Stockholm (NordSIP) – On September 18, Nordea held its second Nordic Sustainable Finance Conference in Stockholm, as the bank aims for a leadership position in sustainability. As Sasja Beslik, Head of the Sustainable Finance group at Nordea, pointed out: whether sustainability is a threat or an opportunity is a choice to be made. NordSIP was there, and here provides a summary of key thoughts gathered throughout the day.
Not long ago, few were sincerely interested in sustainability, as many companies admitted that integrating ESG was merely a box-ticking exercise. As the conference demonstrated, the trend has gained traction and is here to stay. Sustainability has become a real business opportunity driven by consumers as well as younger employees, but many challenges remain. How to find solutions was the overarching question the conference attempted to answer.

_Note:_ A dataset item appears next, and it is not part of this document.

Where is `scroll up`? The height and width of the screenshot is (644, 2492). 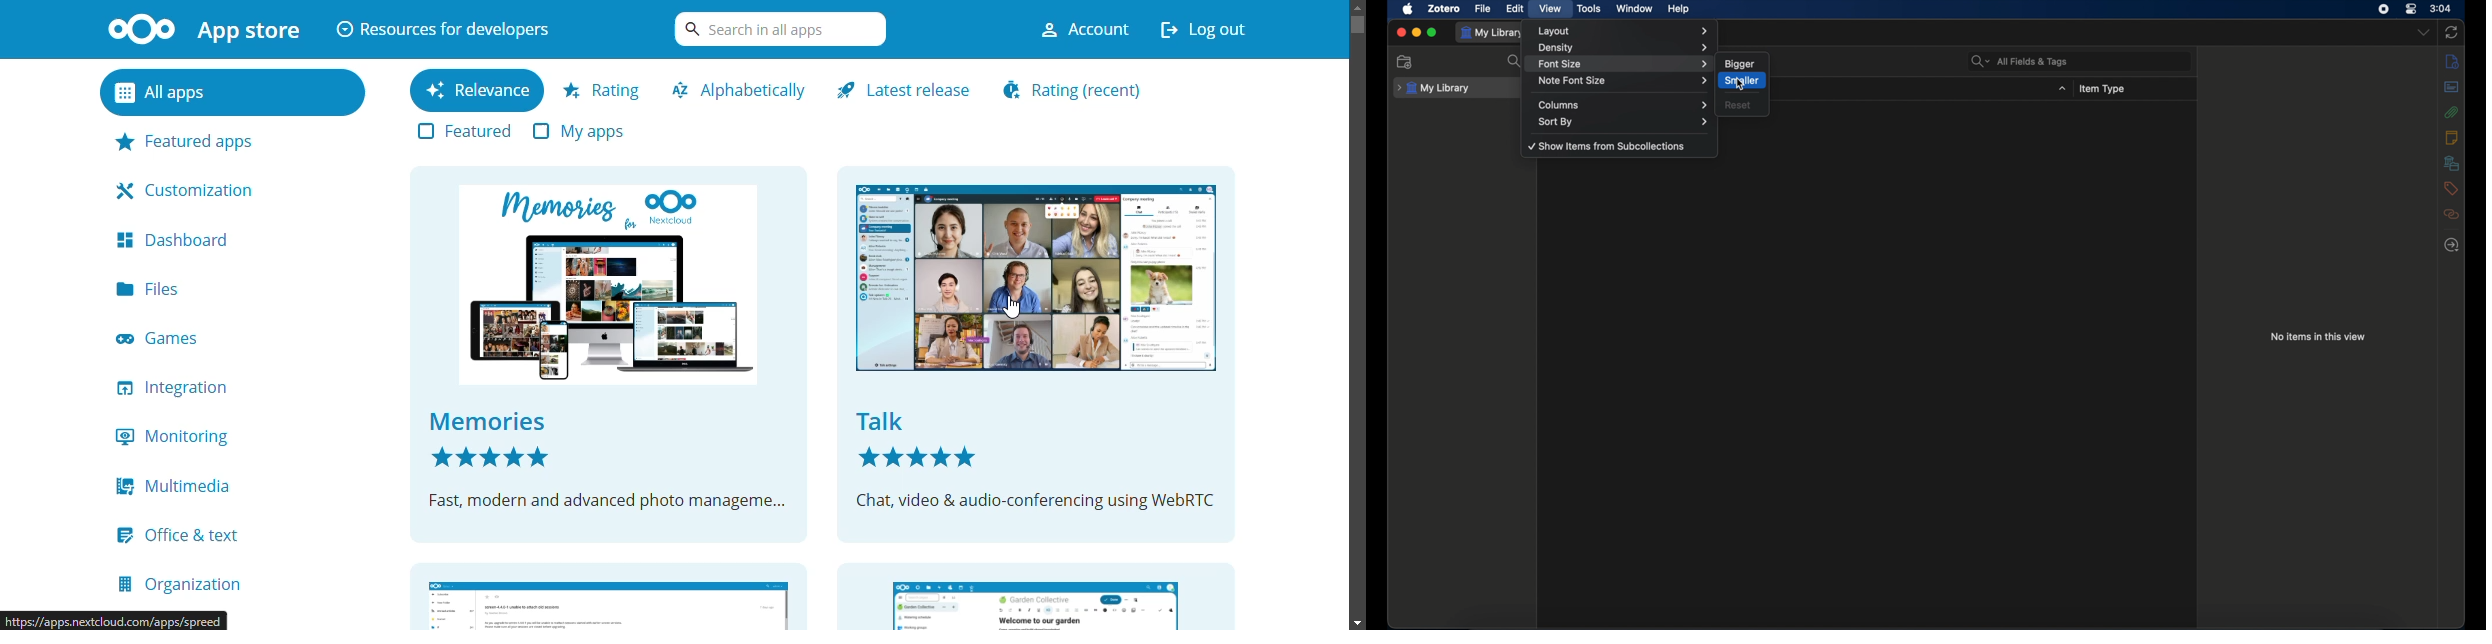
scroll up is located at coordinates (1357, 8).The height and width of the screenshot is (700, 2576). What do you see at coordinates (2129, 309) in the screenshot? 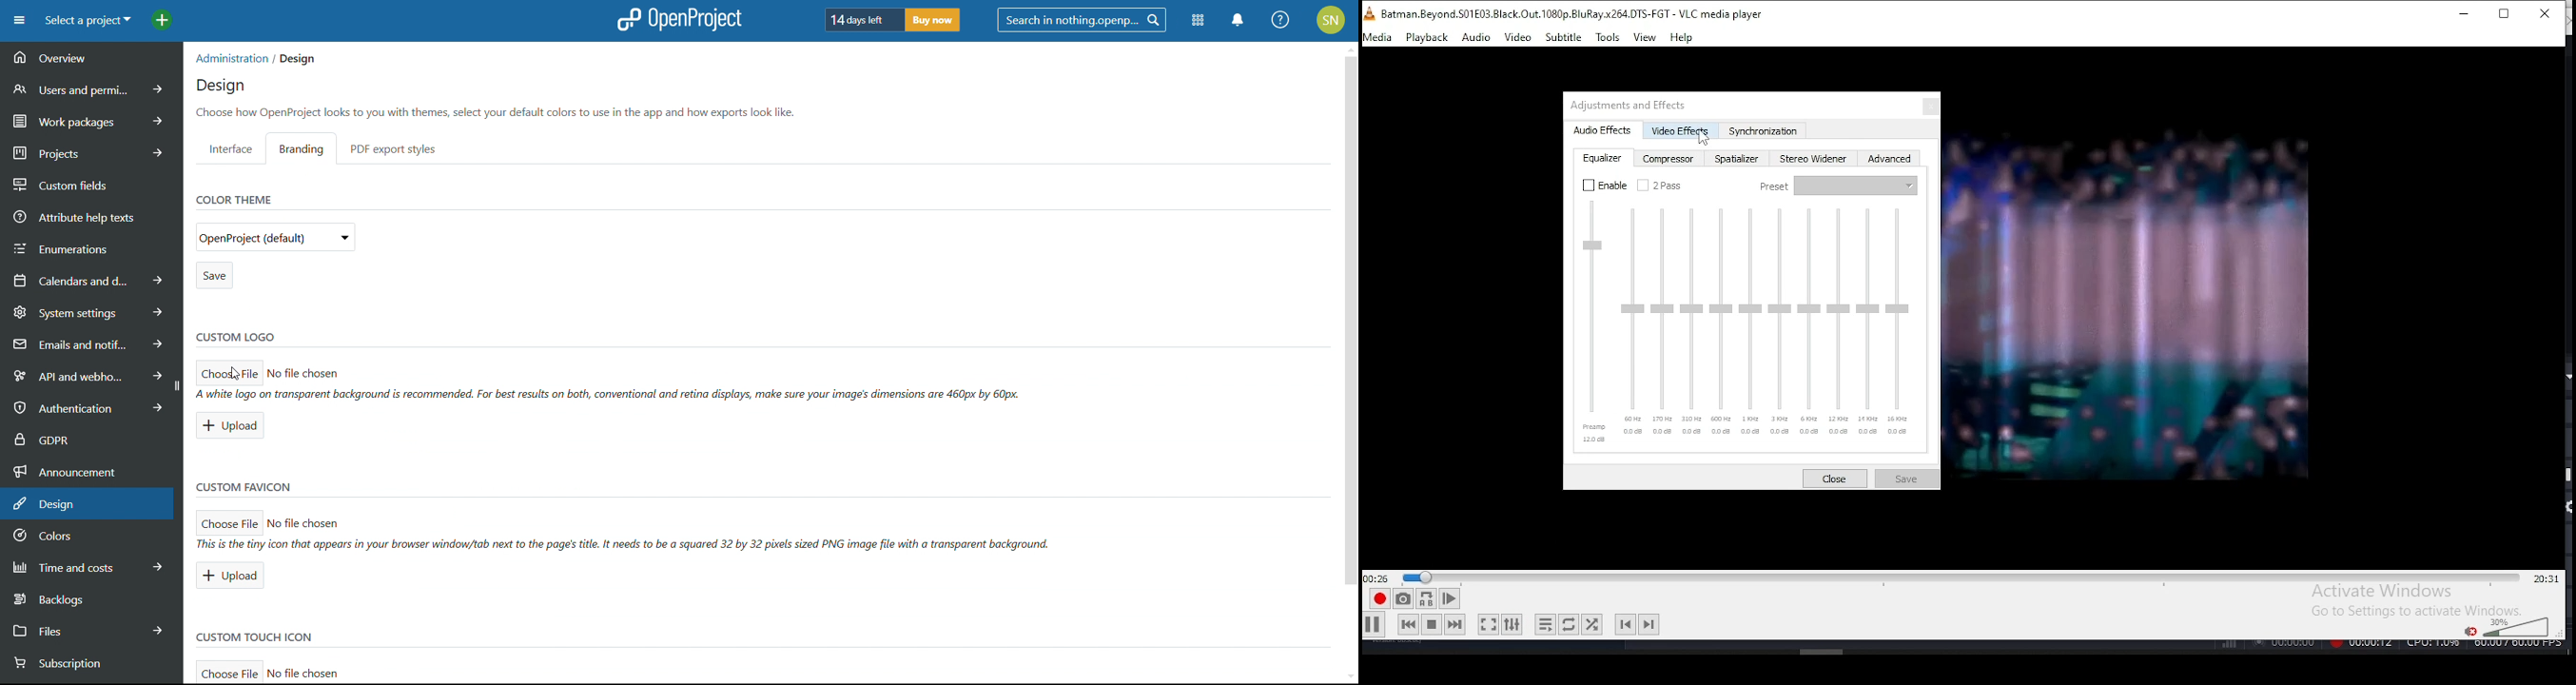
I see `` at bounding box center [2129, 309].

According to Casper von Koskull, CEO of Nordea, we are living in a VUCA-world (Volatile, Uncertain, Complex, Ambigious). Trends have been the same for several years, but the speed of change has increased significantly. Sustainability is now the “smart thing to do” and can be integrated almost everywhere and create customer value. According to Casper von Koskull, Nordea now has 10 years of track record showing sustainable funds outperformng non-sustainable ones. The bank’s Life and Pension arm recently moved all its capital to sustainable investments. Green mortgages have been introduced and the entire bank has set a goal to integrate sustainable business practices throughout its organisation.

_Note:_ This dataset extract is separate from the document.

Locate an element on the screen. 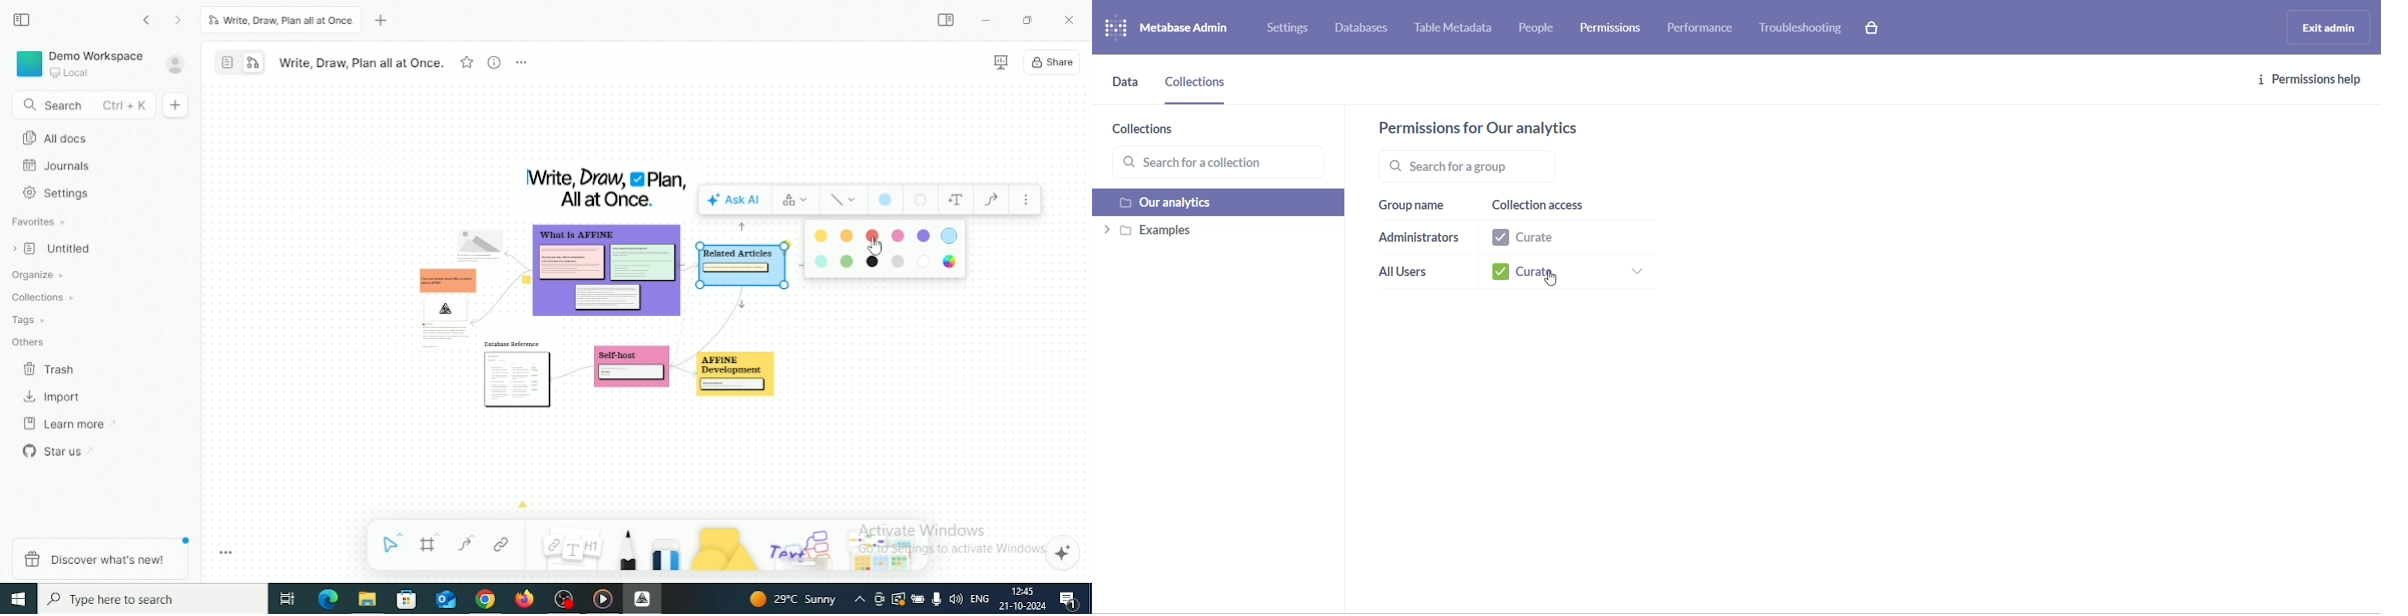 The image size is (2408, 616). Switch is located at coordinates (240, 61). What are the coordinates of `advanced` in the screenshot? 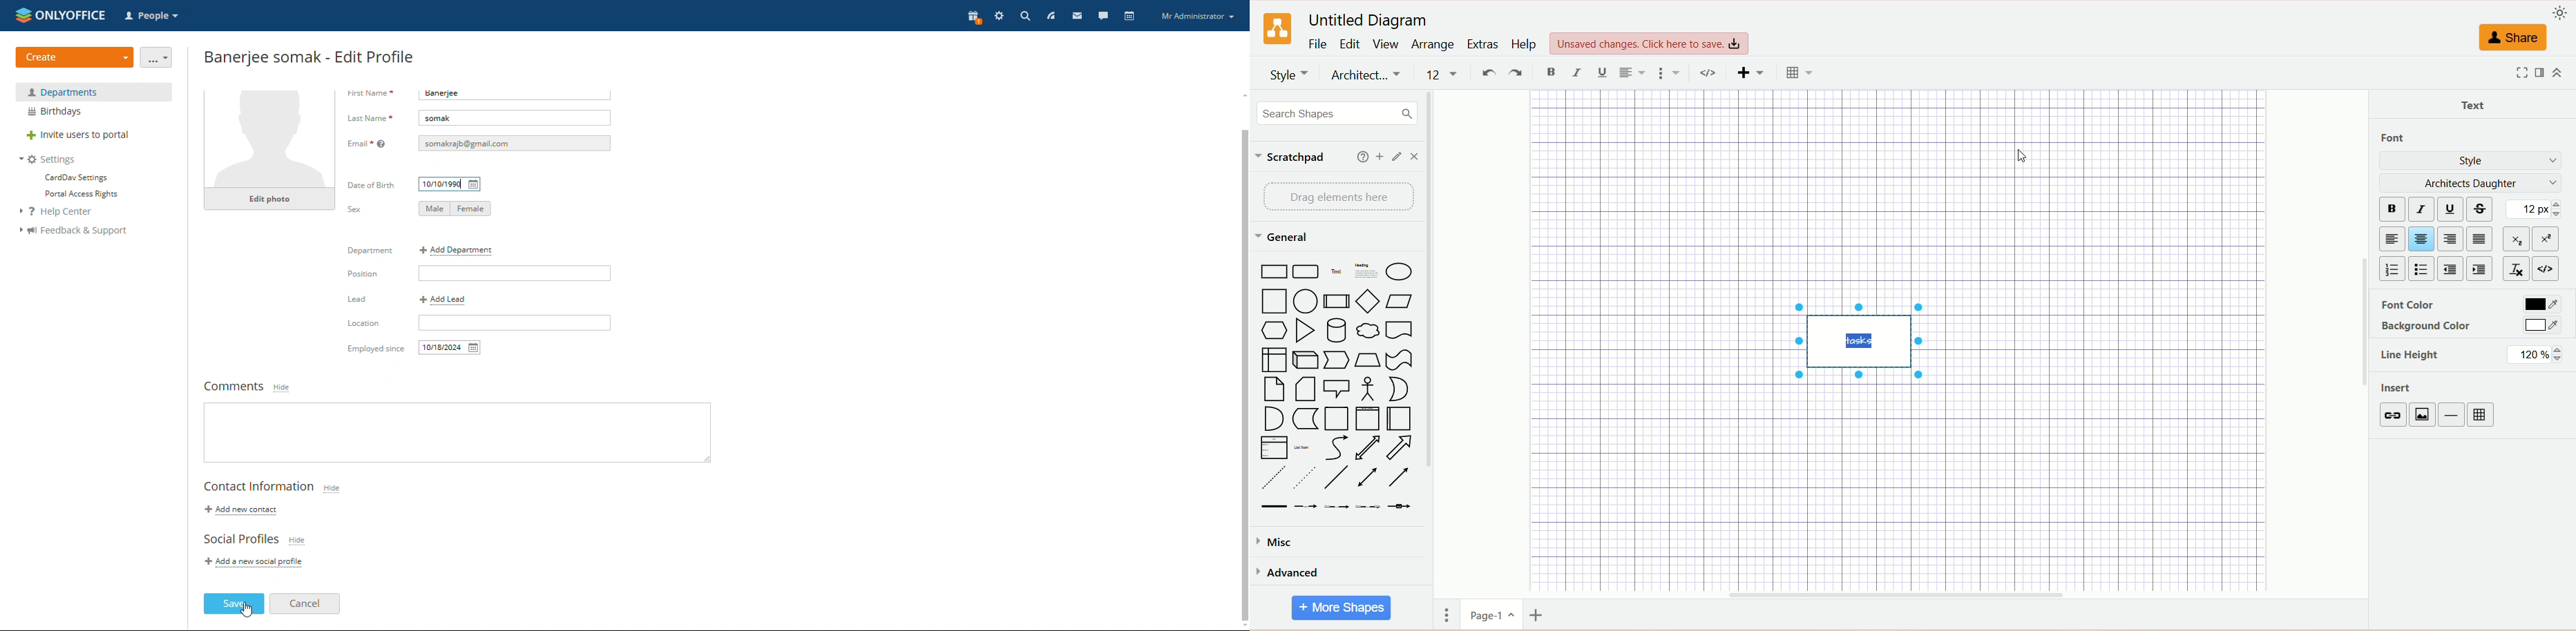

In an eloquent key-note speech, Allan Pollack, CEO of Danish pension fund PFA, explained that ownership and consumers are the strongest drivers of sustainability, but he also stressed that in addition to business and commercial aspects, the ethical side is important.

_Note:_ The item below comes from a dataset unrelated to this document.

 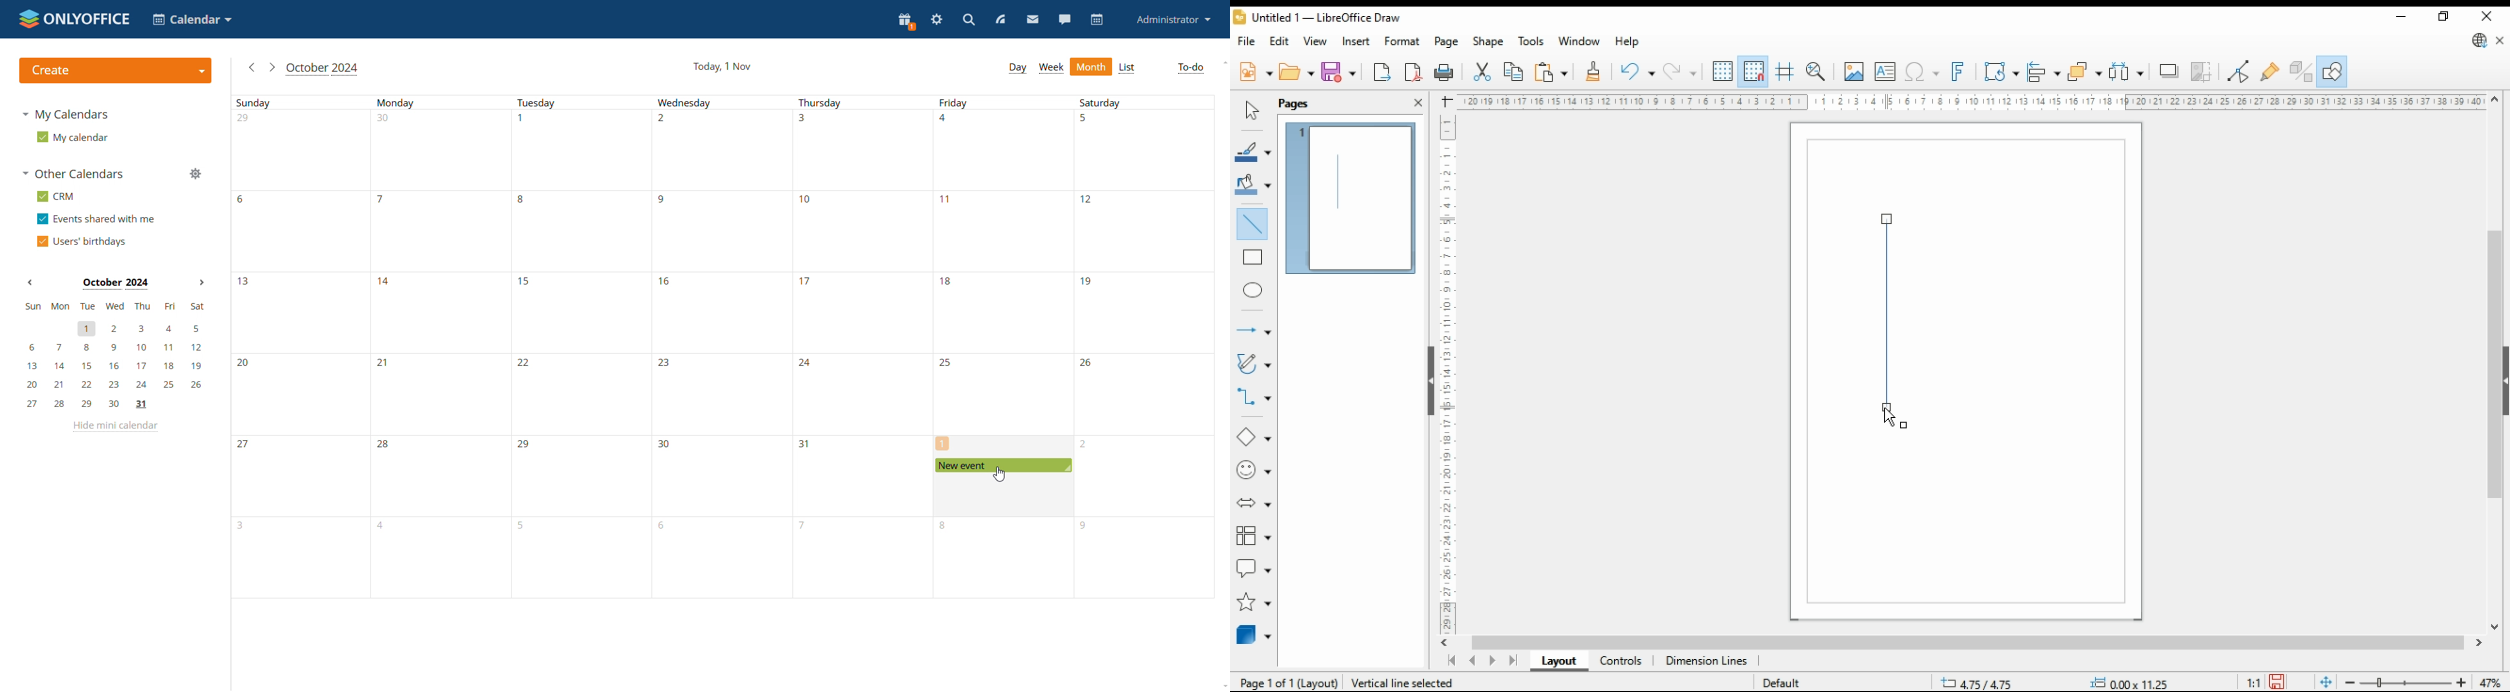 I want to click on events shared with me, so click(x=98, y=220).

Many institutions, such as the Norwegian Oil Fund (NBIM) have in addition to generally accepted principles created their own definitions of sustainability that their portfolio companies need to fulfill. Sustainability is no longer a matter of ticking boxes but has become a focus on quantifiable effects of investments and education, as Carine Smith Ihenacho, Chief Corporate Governance Officer at NBIM, pointed out. Everyone mentions the need for better data and reporting, to lift the subject matter to the next level.
Within the Private Equity sector, larger institutions are increasingly focusing on helping their portfolio companies making their business models more sustainable in order to be long-term winners.
Several speakers referred to the challenge of making sustainability quantifiable. Another important point that emerged several times is the need for concrete and pragmatic action. The oil industry, for instance, needs to be a part of the solution during the long transition period to a society based on green energy. Creating common internal values throughout an organisation is another challenge. Portfolio managers and the ESG team sometimes have rather different views and values, and that gap needs to be closed.
Sustainability within the financial sector has come a long way but much more work is needed on education, common quantifiable principles and integration. Let’s see what progress can be achieved by the time of next year’s conference.